• EXERCISE DESCRIPTION
Your answer must be the exact lines of the listing below that run from the line with "How do I perform: Click" to the line with "Click the Repair Perms gear icon", ends included, and no pictures.

• EXERCISE MATERIALS
- - -

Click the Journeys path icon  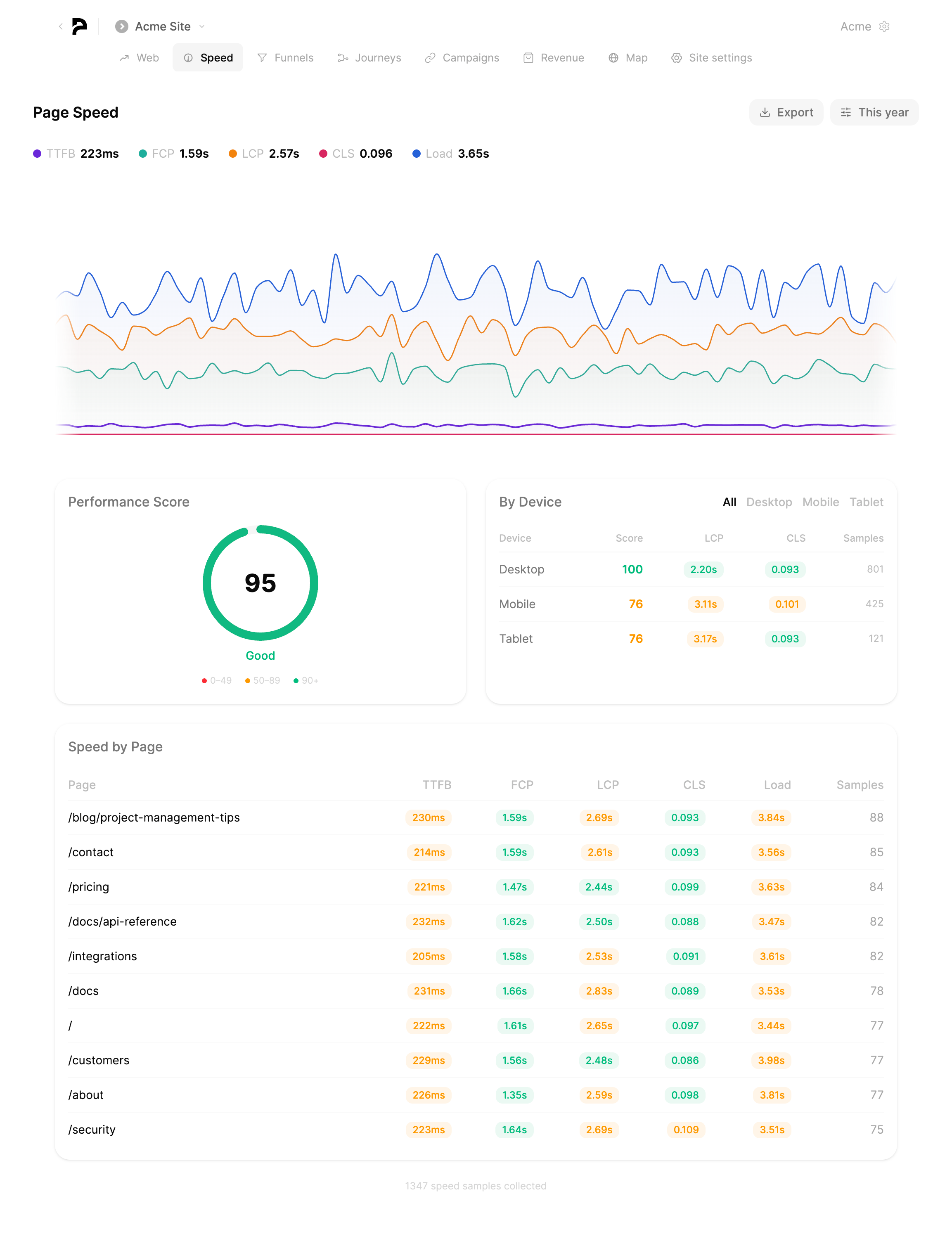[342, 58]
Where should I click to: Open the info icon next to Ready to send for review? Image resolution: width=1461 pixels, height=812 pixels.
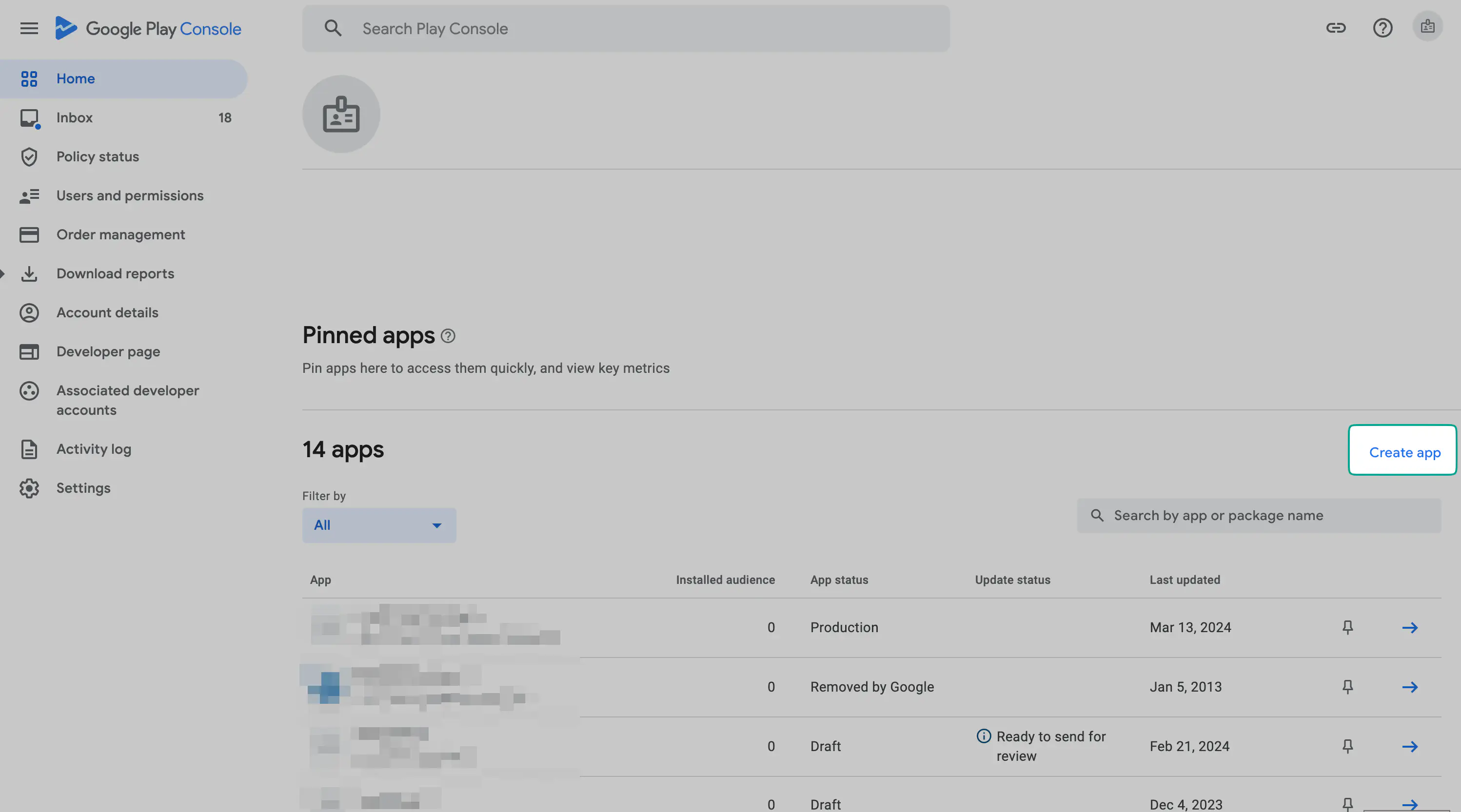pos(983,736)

- - -

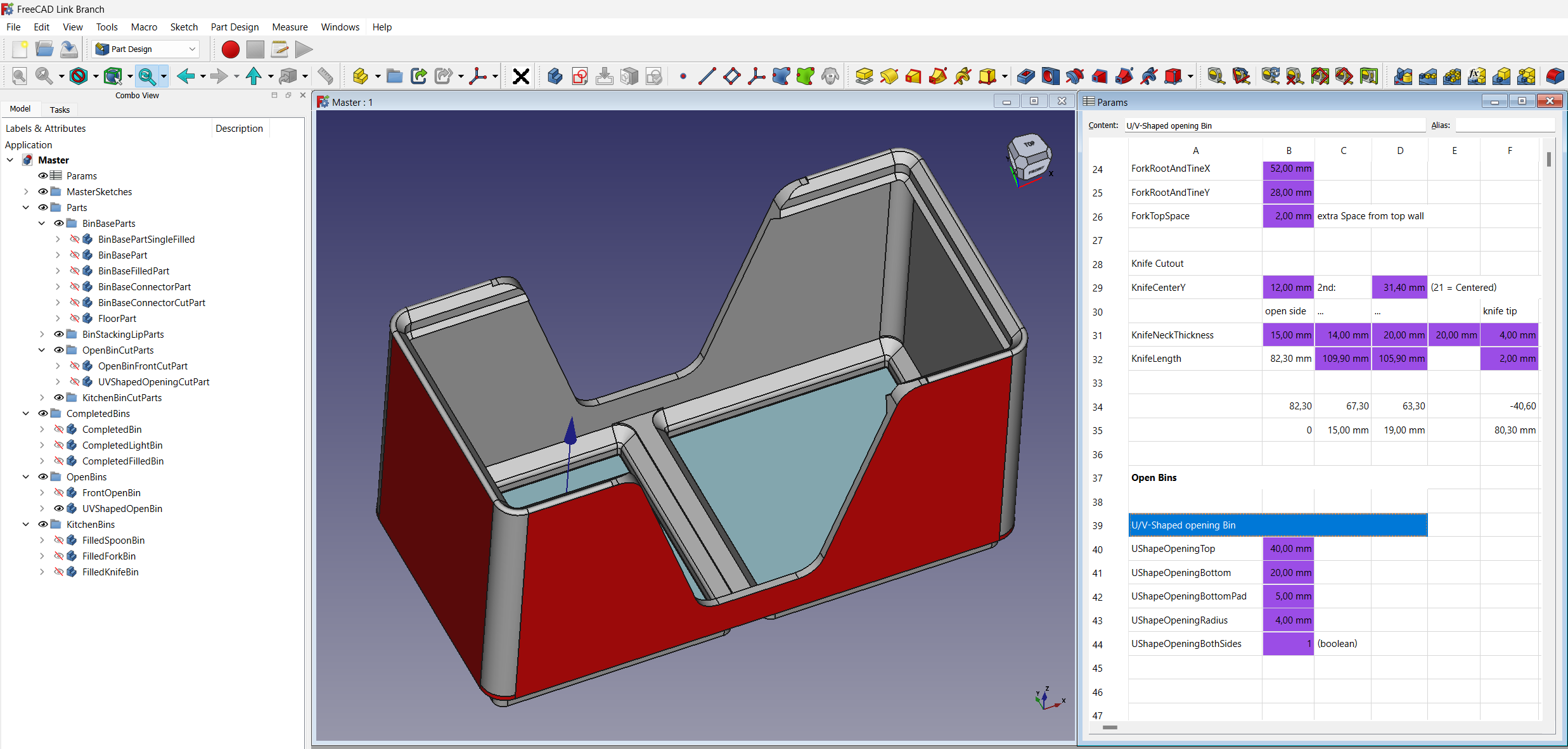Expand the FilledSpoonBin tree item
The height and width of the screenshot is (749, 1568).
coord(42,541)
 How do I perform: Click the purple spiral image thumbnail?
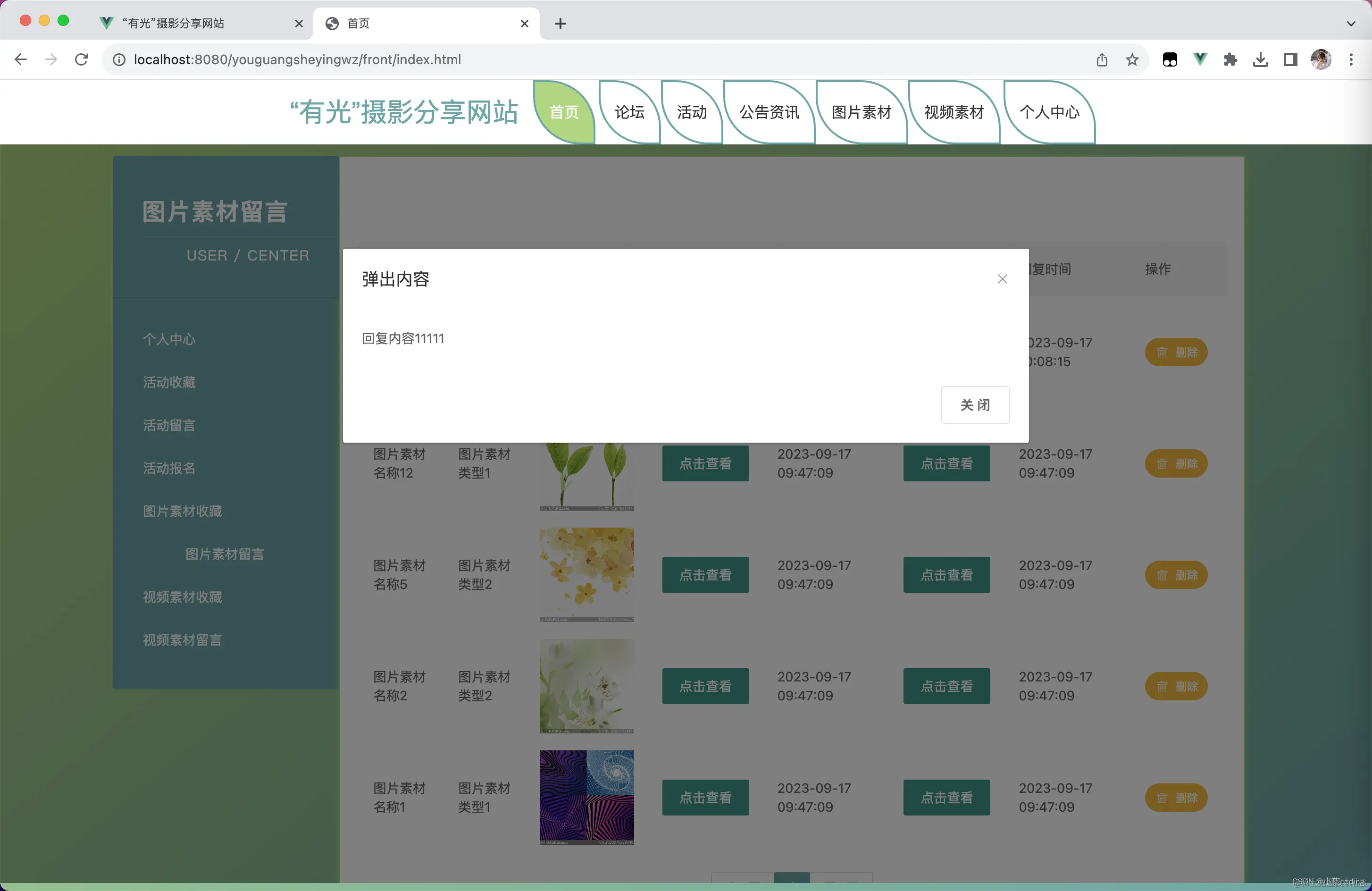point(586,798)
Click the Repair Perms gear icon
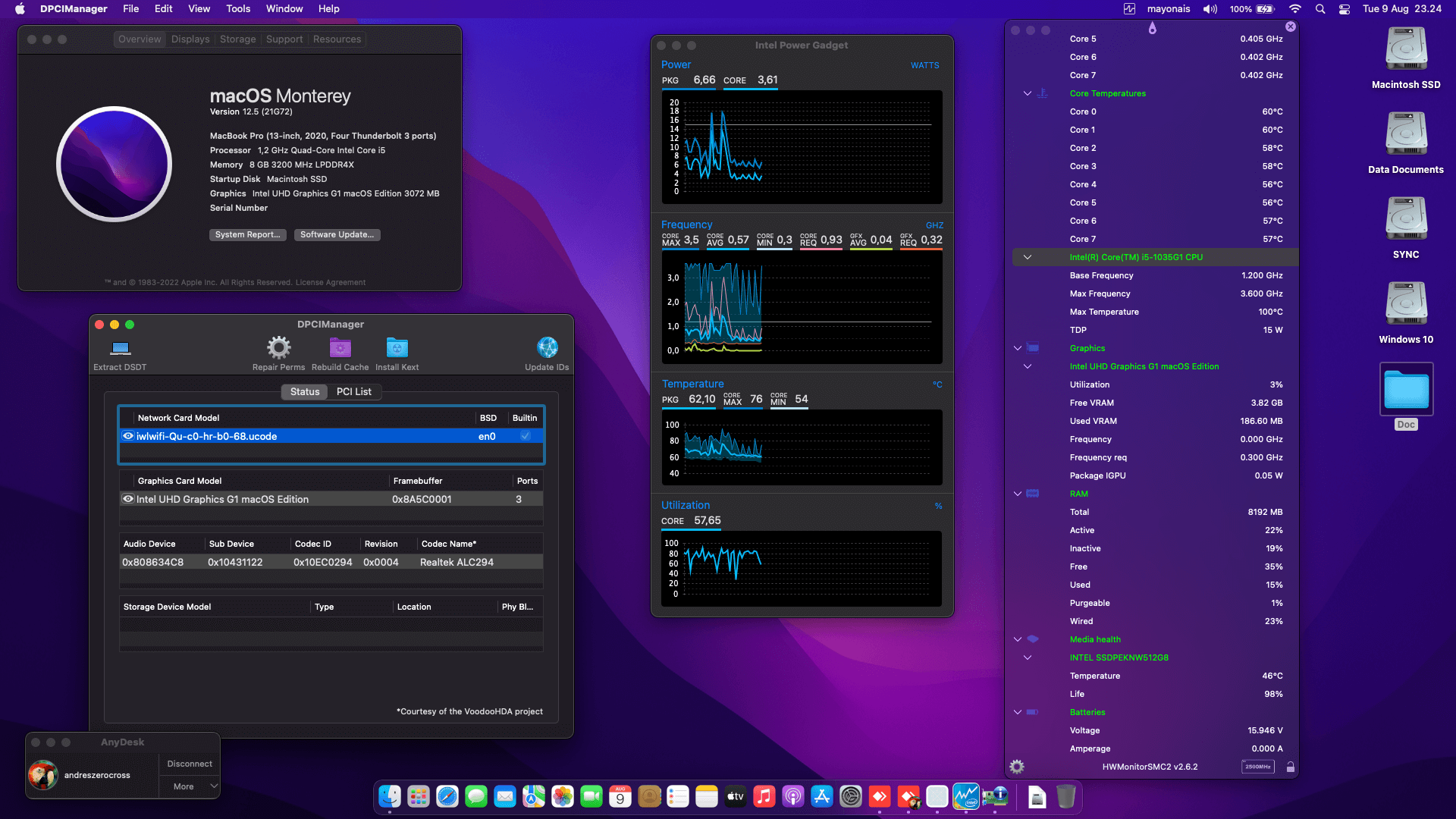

- - -

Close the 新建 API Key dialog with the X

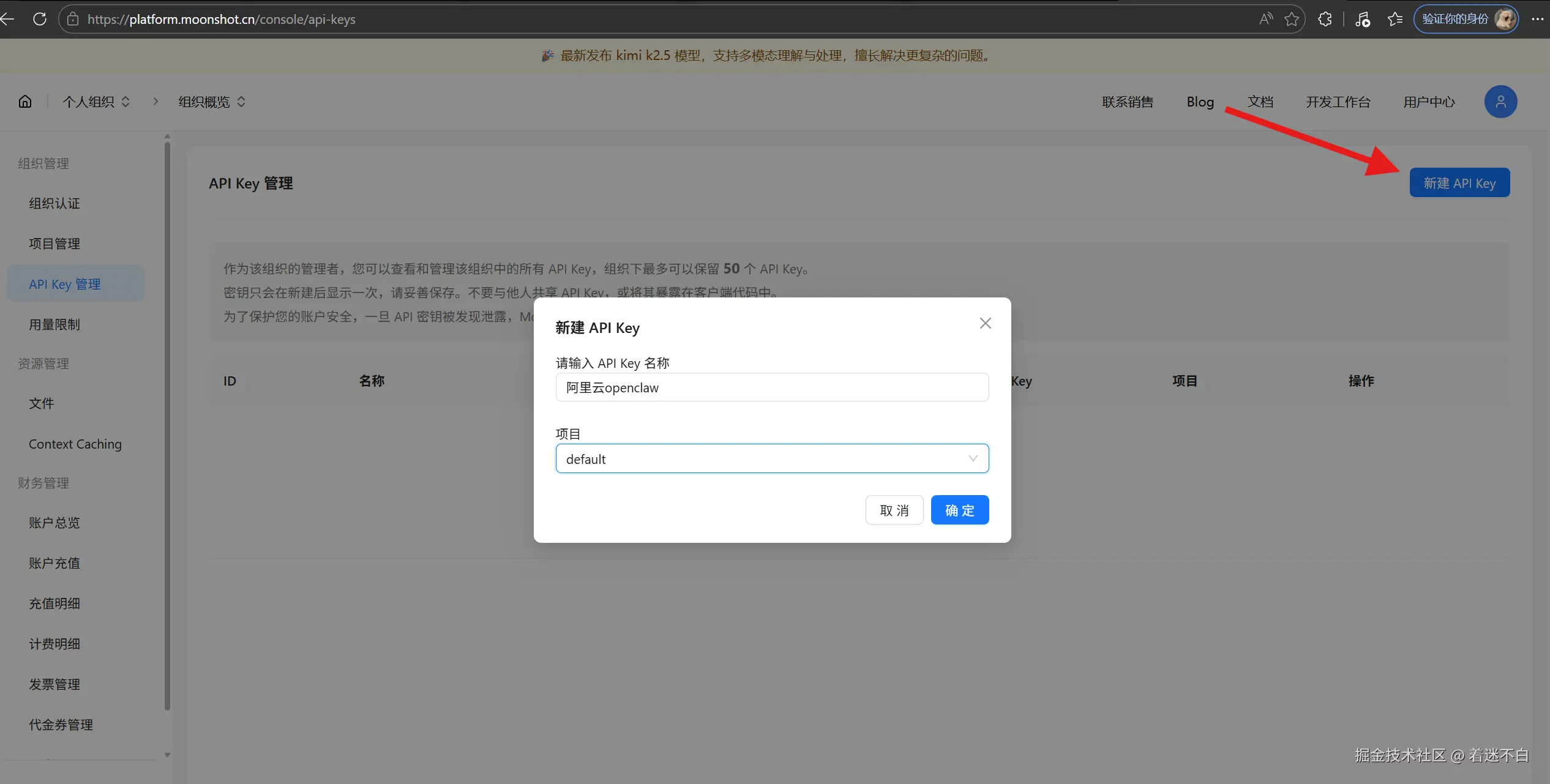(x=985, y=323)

- - -

• RESPONSE
 How do I perform: Click the purple spiral image thumbnail?
point(586,798)
Click the Repair Perms gear icon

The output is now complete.